« Prières nocturnes » de Santiago Gamboa

Il ne faut pas se fier au titre de l’ouvrage, « Prières nocturnes » ; l’écrivain colombien, Santiago Gamboa, n’a pas découvert la foi. Le titre fait sans doute allusion à « Prières exaucées », le roman inachevé de Truman Capote. L’intrigue rappelle également « De sang-froid » : à Bangkok, un diplomate colombien tente de sauver un jeune compatriote incarcéré injustement et condamné à mort pour trafic de drogue.

Il ne faut pas se fier au titre de l’ouvrage, « Prières nocturnes » ; l’écrivain colombien, Santiago Gamboa, n’a pas découvert la foi. Le titre fait sans doute allusion à « Prières exaucées », le roman inachevé de Truman Capote. L’intrigue rappelle également « De sang-froid » : à Bangkok, un diplomate colombien tente de sauver un jeune compatriote incarcéré injustement et condamné à mort pour trafic de drogue. Des lecteurs naïfs pourraient croire qu’après le Paris du « Syndrome d’Ulysse » et le Jérusalem de « Nécropolis », Gamboa  explore la capitale thaïlandaise. Il n’en est rien. Ses textes fonctionnent comme des trompe-l’œil qui échappent aux clichés de la littérature de voyage. L’Asie n’est ici qu’une toile de fond fantasmée qui sert principalement à évoquer un épisode sombre de l’histoire récente de la Colombie : le scandale des faux-positifs.

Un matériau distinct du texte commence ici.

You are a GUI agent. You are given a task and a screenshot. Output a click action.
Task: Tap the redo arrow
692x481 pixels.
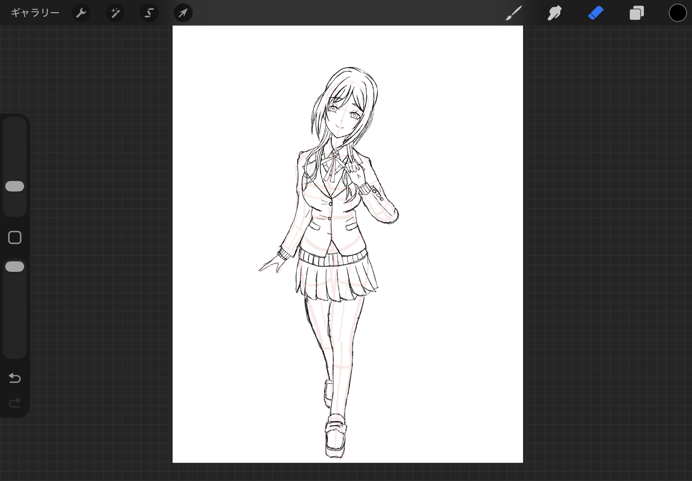point(15,403)
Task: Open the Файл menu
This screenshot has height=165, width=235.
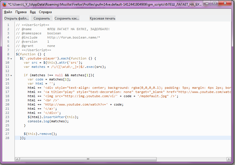Action: point(8,12)
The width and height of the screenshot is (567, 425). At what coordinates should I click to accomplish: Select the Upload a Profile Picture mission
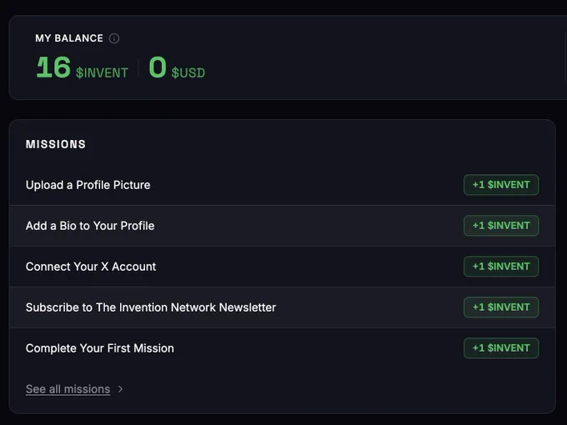pyautogui.click(x=282, y=185)
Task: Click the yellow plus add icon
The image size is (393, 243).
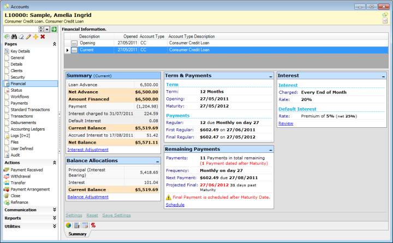Action: pyautogui.click(x=35, y=37)
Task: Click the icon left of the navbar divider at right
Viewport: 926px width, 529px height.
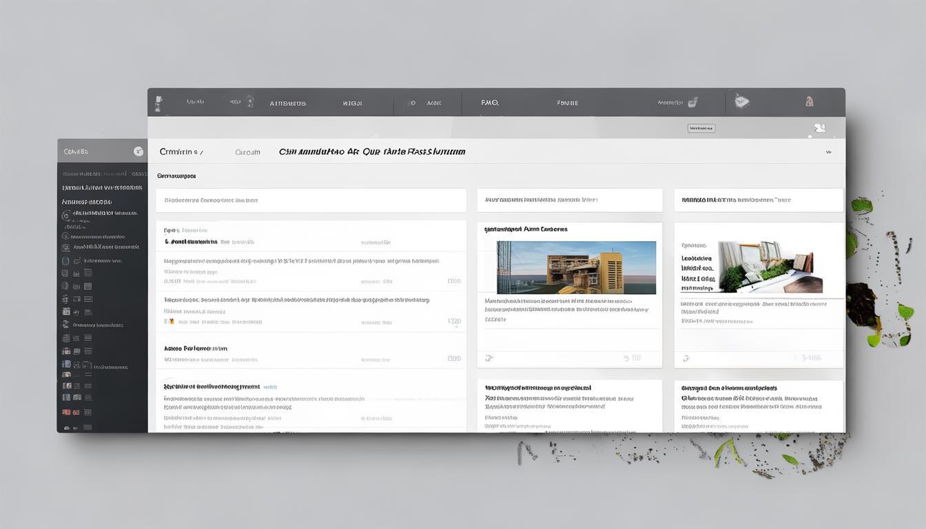Action: [692, 103]
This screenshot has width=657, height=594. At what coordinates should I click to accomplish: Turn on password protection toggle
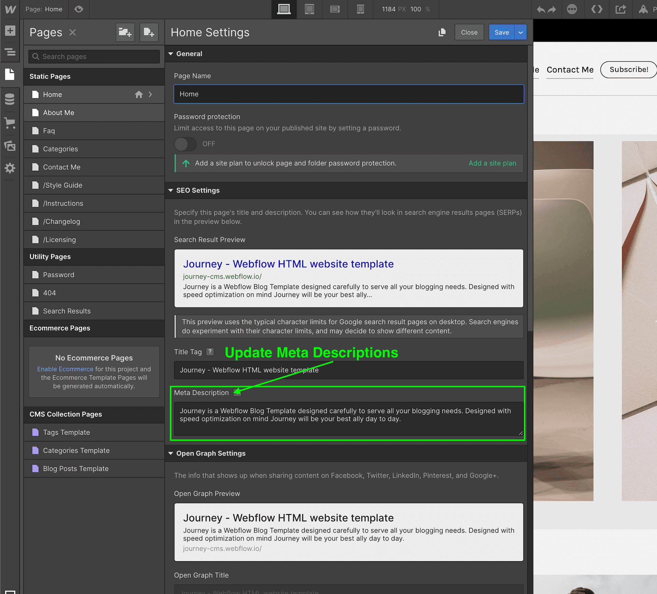pos(185,144)
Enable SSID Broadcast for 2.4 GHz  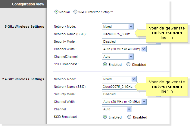[x=105, y=117]
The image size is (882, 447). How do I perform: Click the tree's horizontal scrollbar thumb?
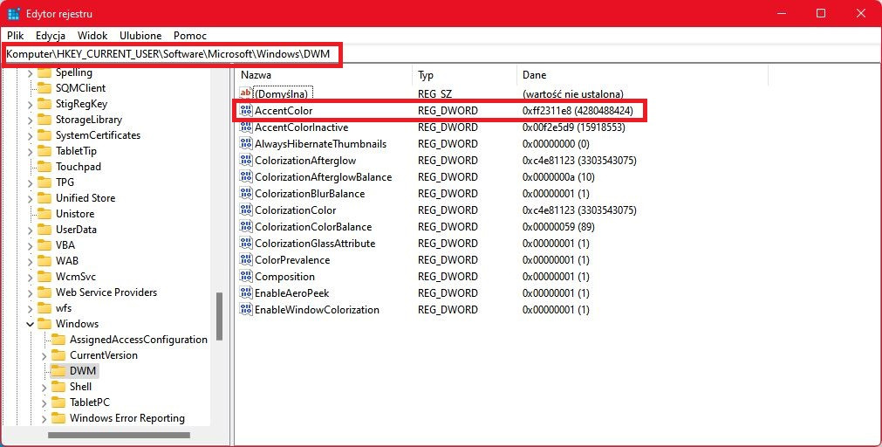[120, 435]
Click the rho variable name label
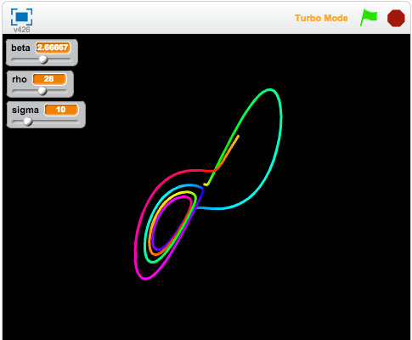412x340 pixels. (x=20, y=79)
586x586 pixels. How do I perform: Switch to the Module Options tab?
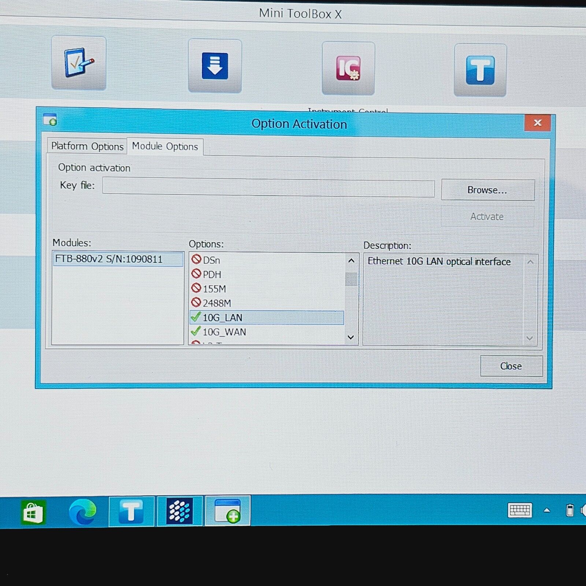tap(165, 146)

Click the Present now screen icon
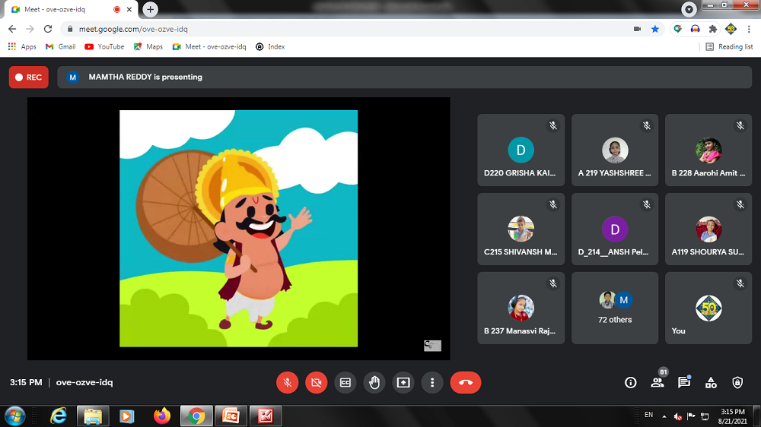403,383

À travers le point de vue de la sœur du condamné à mort, Juana, une étudiante en conflit ouvert avec  ses parents qui sont de fervents conservateurs,  Gamboa va dénoncer la complicité du gouvernement d’ Alvaro Uribe avec l’armée et les paramilitaires. Durant la dernière décennie,  des groupes de militaires et de « paracos » ont terrorisé la population civile sous prétexte de lutter contre la guerilla. L’auteur mentionne notamment « le nettoyage social », pratique criminelle qui consiste à éliminer de la société tous les guerilleros potentiels. La méthode est simple : on tue n’importe quel civil suspect, de préférence d’origine humble, et on maquille ce crime, en déposant le cadavre dans une zone de combat et en l’accusant d’être un soldat à la solde des FARC. Le crime est juteux puisque l’État colombien verse 2000 dollars pour chaque dépouille…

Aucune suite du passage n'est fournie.